In September, Saks Global announced its plans to close the Neiman Marcus store in January 2027. Two months later, Dillard's announced its plans to close in January 2026. On February 7, 2026, Crayola Experience was temporarily closed due to delinquent rent. The attraction re-opened on February 28 but closed permanently on March 8.

In February 2026, Fox 4 News reported that the City of Plano had been in discussions with the Dallas Stars of the National Hockey League (NHL) to build a new arena at The Bend as part of the redevelopment. In March 2026, Centennial revised its plans again to demolish the entire mall interior, leaving only Equinox, Crate & Barrel, The District, and the mall's parking structures. Demolition is expected to begin within the next 12 months, and tenants inside the mall have been given notices to vacate their spaces in preparation for redevelopment. In June 2026, the Plano City Council approved development plans for a new arena for the Stars.

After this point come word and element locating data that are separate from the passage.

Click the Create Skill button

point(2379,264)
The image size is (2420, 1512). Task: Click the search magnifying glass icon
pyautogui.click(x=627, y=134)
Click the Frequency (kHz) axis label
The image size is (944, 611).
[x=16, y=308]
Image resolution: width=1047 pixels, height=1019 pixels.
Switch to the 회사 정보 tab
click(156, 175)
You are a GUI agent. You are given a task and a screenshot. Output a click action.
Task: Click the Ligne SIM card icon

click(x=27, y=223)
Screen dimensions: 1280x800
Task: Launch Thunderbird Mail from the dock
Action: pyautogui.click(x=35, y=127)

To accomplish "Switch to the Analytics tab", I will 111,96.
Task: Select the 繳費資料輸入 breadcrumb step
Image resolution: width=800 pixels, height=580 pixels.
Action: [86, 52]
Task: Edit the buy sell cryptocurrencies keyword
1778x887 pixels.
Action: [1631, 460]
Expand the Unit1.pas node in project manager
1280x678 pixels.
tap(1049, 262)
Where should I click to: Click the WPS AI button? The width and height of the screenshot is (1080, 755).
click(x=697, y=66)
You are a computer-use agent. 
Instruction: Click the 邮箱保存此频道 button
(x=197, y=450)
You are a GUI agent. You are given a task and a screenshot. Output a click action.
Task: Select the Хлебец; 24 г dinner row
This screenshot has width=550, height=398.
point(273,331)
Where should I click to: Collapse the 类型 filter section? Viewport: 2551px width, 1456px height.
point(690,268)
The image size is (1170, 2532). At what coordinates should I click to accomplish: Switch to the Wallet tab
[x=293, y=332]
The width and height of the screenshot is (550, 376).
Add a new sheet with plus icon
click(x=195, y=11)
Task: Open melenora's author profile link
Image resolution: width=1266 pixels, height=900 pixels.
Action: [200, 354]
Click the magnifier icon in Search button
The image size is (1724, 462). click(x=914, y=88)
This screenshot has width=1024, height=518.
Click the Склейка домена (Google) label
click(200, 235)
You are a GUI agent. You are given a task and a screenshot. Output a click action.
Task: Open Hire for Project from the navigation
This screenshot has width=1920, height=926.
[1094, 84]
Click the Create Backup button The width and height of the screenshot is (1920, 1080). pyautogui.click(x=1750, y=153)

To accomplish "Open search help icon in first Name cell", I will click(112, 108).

By the end of August 2026, most of the mall's remaining tenants were required to vacate, and portions of the property were scheduled to transition to redevelopment beginning September 1. After 25 years of operation, the majority of the mall's tenants shuttered permenently on August 31, 2026. The mall remains open for mall walkers and patrons of a few remaining tenants which have been given extensions on their deadline to vacate, with portions of the indoor mall closing beginning October 1st. The entrances from the District and the north parking garage are expected to remain open until early 2027.